Tally every line in the entries below that holds "search", then give only the total.

Stored items
Content starts

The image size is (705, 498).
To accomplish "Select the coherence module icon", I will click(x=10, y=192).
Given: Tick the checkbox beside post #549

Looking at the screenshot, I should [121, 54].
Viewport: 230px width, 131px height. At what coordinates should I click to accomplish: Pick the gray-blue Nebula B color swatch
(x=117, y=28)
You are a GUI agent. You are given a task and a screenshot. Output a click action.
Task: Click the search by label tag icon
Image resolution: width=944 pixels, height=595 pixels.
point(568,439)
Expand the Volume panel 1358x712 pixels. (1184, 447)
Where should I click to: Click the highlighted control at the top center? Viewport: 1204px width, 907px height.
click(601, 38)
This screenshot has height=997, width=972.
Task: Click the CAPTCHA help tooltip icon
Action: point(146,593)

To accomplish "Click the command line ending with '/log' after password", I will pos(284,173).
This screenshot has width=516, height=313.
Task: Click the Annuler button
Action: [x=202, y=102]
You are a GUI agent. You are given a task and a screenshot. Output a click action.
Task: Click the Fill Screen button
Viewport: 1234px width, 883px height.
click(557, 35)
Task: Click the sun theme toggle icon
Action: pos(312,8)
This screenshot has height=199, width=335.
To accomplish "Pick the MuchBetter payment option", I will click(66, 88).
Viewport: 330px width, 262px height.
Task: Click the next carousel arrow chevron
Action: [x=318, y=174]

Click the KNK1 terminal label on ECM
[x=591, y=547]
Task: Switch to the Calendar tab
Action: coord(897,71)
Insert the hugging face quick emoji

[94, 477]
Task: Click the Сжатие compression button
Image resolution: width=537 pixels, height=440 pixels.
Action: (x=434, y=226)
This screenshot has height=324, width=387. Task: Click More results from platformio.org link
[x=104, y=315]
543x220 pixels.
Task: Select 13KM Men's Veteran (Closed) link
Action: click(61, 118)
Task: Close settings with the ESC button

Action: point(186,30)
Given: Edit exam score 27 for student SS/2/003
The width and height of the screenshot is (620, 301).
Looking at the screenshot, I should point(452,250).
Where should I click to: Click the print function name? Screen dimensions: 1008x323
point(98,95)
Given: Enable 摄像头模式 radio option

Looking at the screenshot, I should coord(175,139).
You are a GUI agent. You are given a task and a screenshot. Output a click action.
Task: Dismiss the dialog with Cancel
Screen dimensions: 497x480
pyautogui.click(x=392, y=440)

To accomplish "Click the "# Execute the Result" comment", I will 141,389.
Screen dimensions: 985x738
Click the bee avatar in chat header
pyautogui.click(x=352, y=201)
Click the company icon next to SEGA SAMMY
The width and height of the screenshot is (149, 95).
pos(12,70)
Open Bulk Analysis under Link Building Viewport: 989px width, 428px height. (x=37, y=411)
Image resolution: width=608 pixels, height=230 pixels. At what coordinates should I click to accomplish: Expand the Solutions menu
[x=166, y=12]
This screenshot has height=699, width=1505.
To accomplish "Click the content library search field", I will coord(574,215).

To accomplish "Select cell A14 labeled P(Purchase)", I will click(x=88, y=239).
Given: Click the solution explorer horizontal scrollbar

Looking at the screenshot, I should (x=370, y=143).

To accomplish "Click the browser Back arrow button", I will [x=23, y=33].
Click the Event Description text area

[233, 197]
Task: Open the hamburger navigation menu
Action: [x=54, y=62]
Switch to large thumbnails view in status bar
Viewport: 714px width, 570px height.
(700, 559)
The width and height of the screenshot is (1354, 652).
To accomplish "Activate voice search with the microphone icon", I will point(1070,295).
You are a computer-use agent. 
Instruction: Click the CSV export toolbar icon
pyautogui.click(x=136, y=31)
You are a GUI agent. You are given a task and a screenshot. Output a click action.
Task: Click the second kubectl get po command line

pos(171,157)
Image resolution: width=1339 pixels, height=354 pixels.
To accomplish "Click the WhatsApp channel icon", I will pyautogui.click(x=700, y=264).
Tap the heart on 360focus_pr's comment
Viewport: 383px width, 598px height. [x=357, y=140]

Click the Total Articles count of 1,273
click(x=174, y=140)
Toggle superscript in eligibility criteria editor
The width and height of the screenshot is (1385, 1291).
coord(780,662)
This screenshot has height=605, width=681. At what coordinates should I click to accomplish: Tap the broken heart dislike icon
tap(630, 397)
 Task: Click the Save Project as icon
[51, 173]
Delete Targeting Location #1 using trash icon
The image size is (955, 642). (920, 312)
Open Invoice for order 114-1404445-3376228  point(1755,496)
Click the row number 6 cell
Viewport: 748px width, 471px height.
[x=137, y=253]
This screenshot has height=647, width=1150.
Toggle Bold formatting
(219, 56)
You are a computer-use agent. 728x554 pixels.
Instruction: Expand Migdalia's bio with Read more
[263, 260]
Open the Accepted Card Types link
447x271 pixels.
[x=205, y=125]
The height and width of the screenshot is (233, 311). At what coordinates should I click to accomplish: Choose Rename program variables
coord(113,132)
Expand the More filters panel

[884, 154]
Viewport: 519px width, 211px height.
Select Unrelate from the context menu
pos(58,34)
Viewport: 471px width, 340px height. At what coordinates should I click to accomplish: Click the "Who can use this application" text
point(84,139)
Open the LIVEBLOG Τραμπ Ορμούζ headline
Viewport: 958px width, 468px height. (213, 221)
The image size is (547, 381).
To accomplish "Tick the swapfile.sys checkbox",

Content ends

> [Solution for this problem] 3